### Written task
Copy out the entries word for word, from the line containing "Task: Open the search magnifier icon" through the line containing "tap(1059, 186)", and include nothing else. Omit the pictures.

### Material for the task
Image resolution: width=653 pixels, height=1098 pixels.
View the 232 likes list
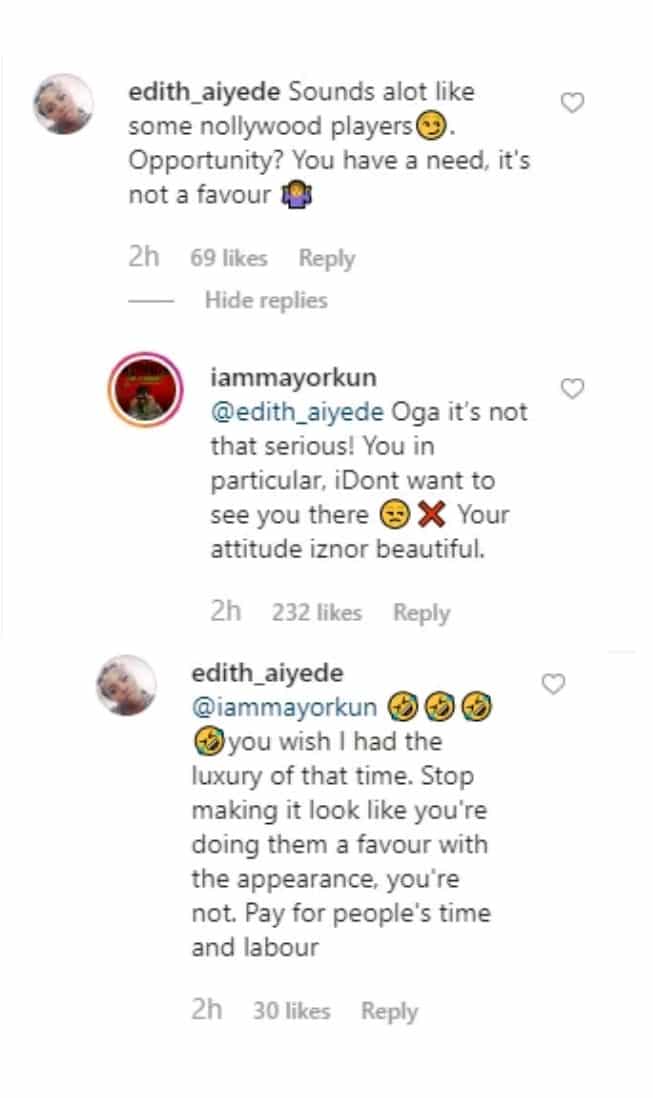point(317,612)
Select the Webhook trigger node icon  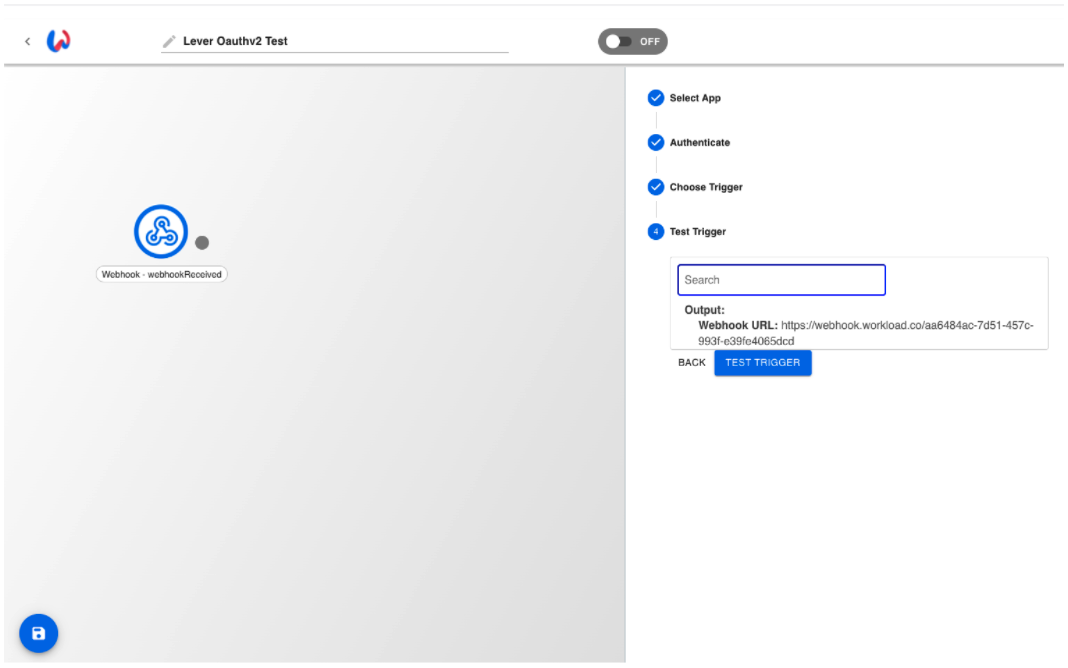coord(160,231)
---
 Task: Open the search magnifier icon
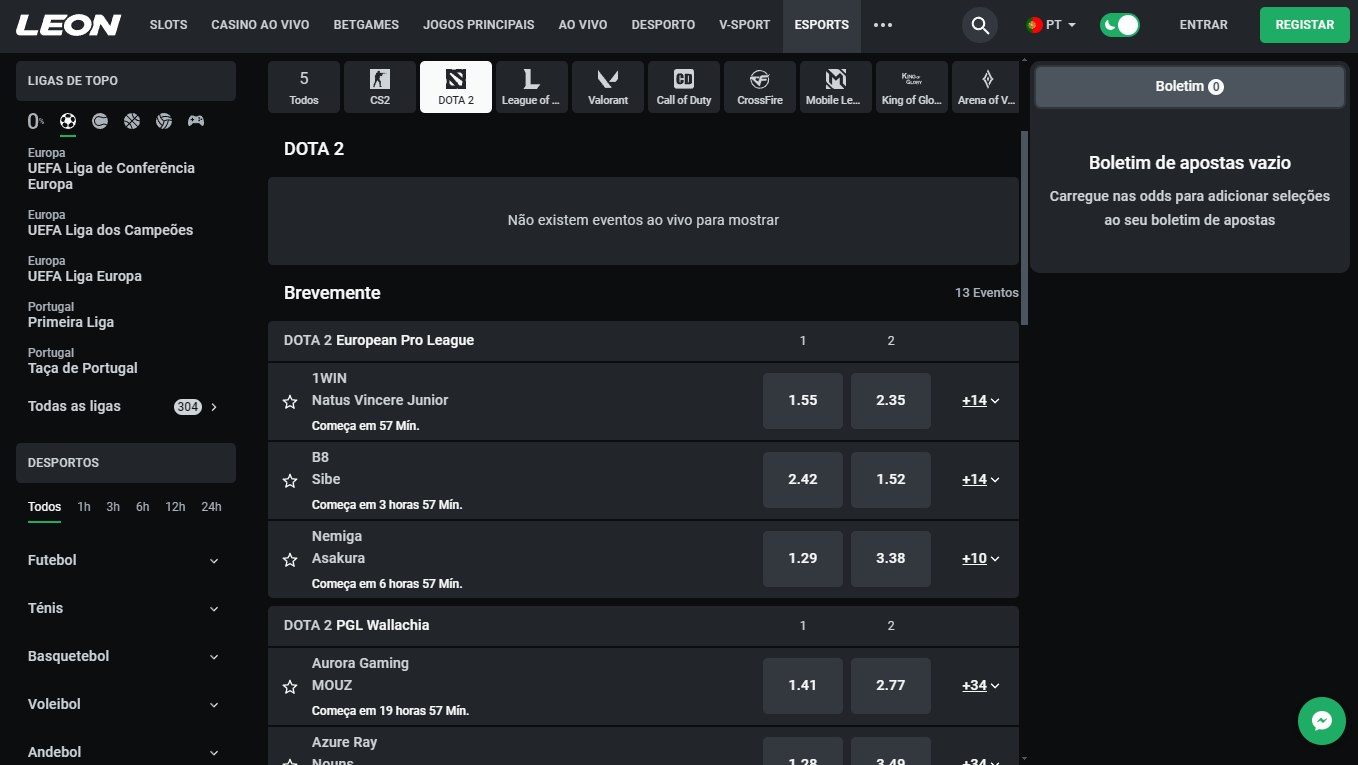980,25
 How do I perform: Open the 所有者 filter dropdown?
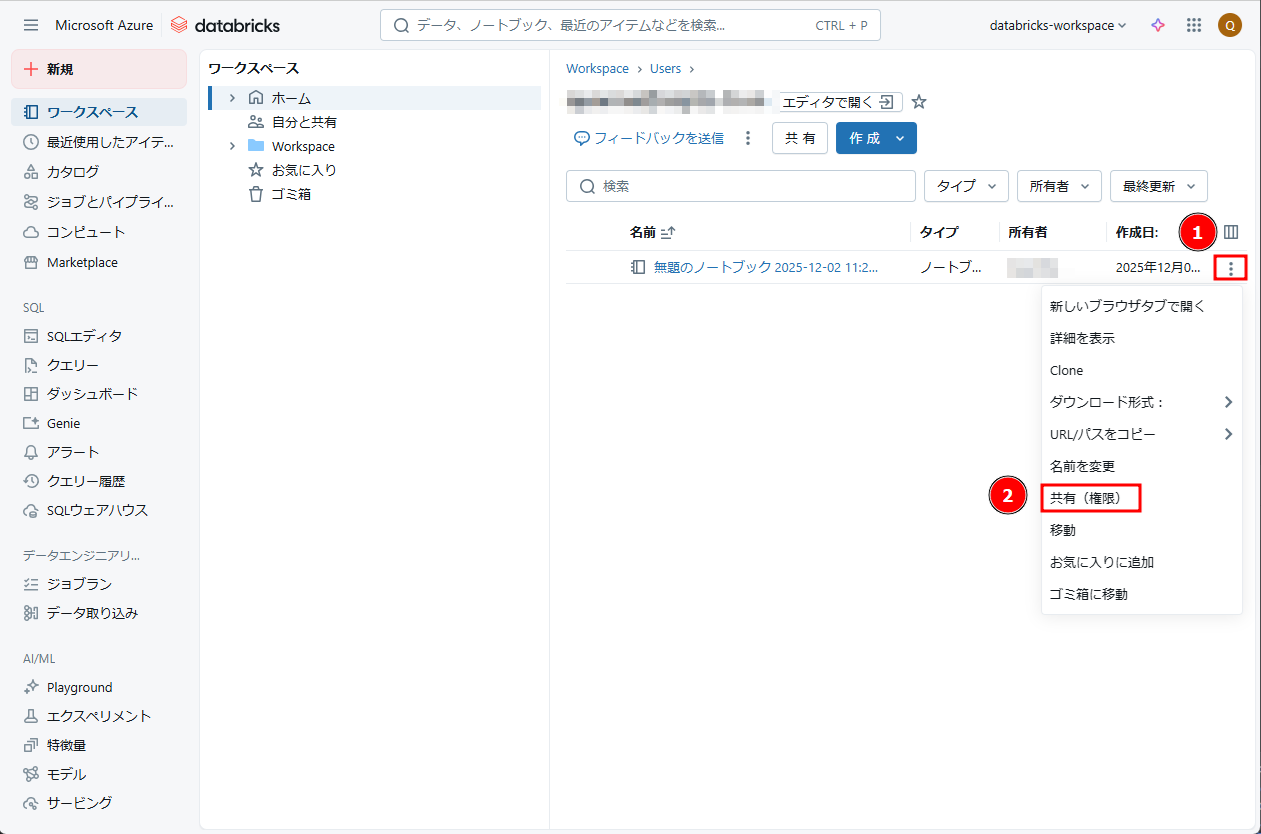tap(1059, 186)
...
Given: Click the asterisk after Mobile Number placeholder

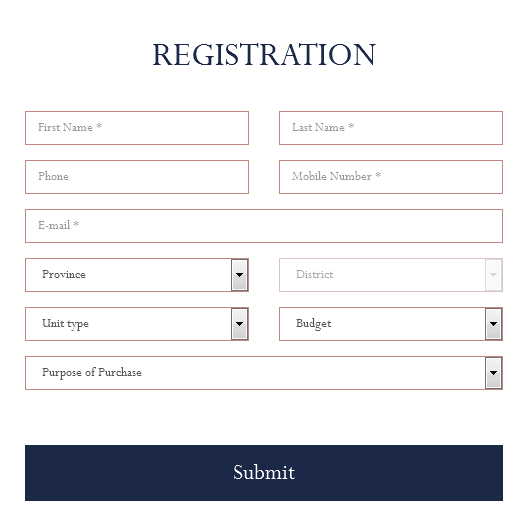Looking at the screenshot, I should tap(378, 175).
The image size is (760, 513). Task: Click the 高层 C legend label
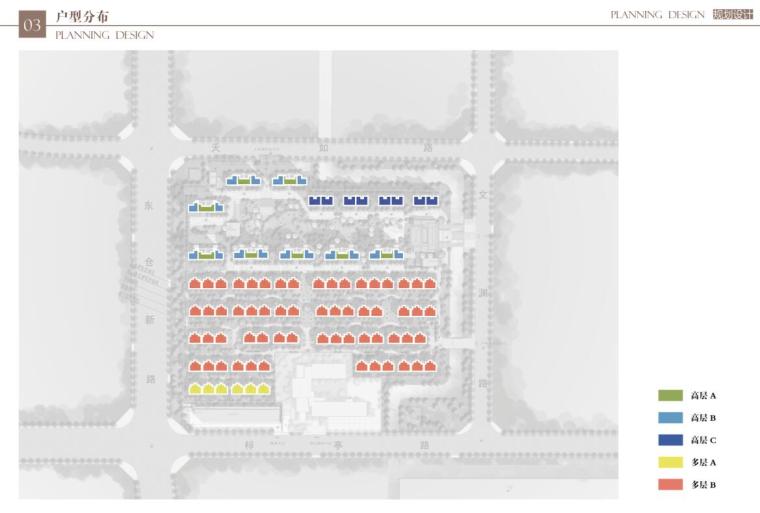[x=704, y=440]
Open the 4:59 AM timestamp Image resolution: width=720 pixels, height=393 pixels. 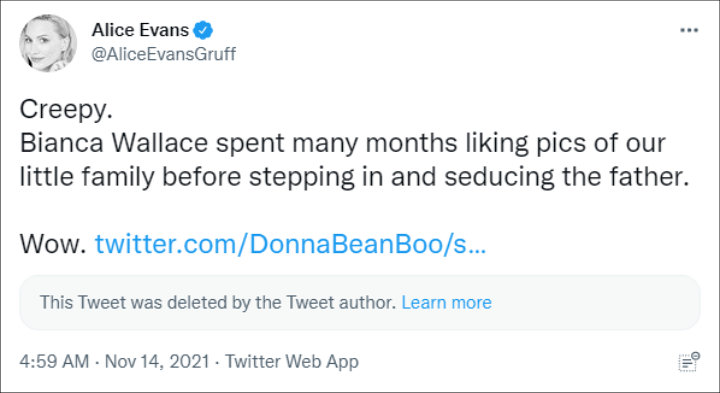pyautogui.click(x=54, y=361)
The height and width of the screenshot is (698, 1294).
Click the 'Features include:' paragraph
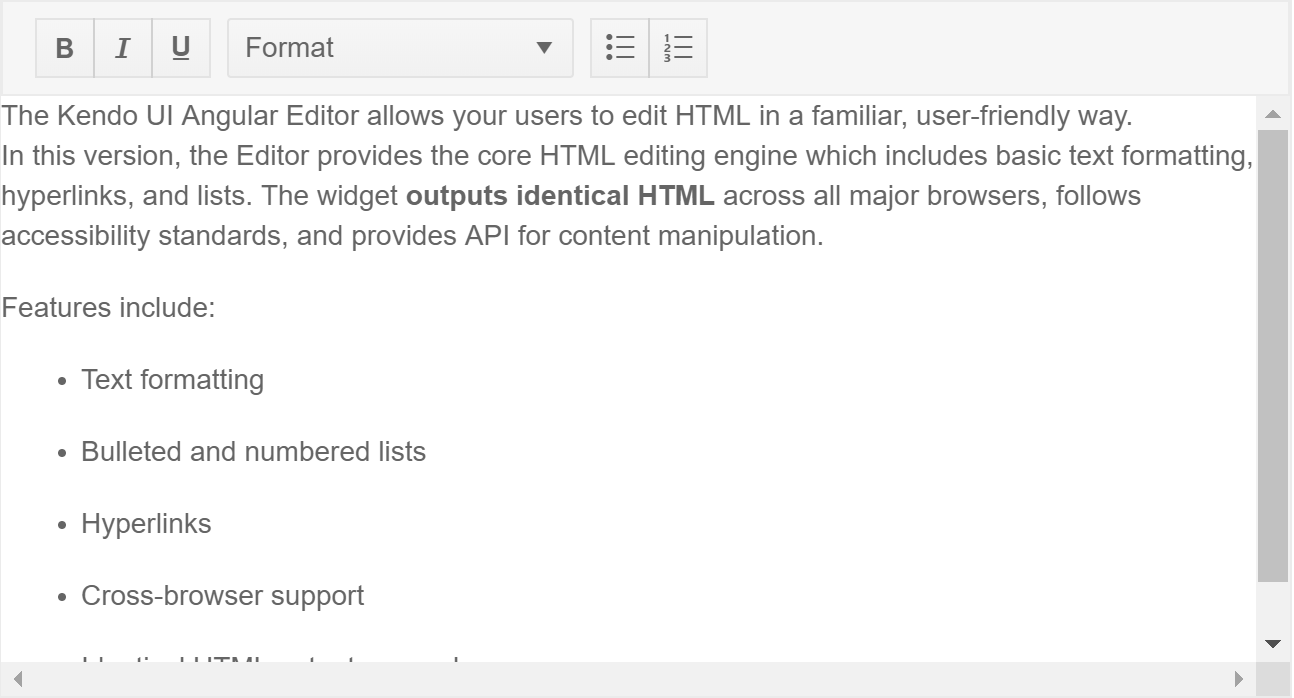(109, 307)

### Answer to this problem
 Task: Open the search magnifier icon
980,25
 How do I perform: Open the 所有者 filter dropdown?
tap(1059, 186)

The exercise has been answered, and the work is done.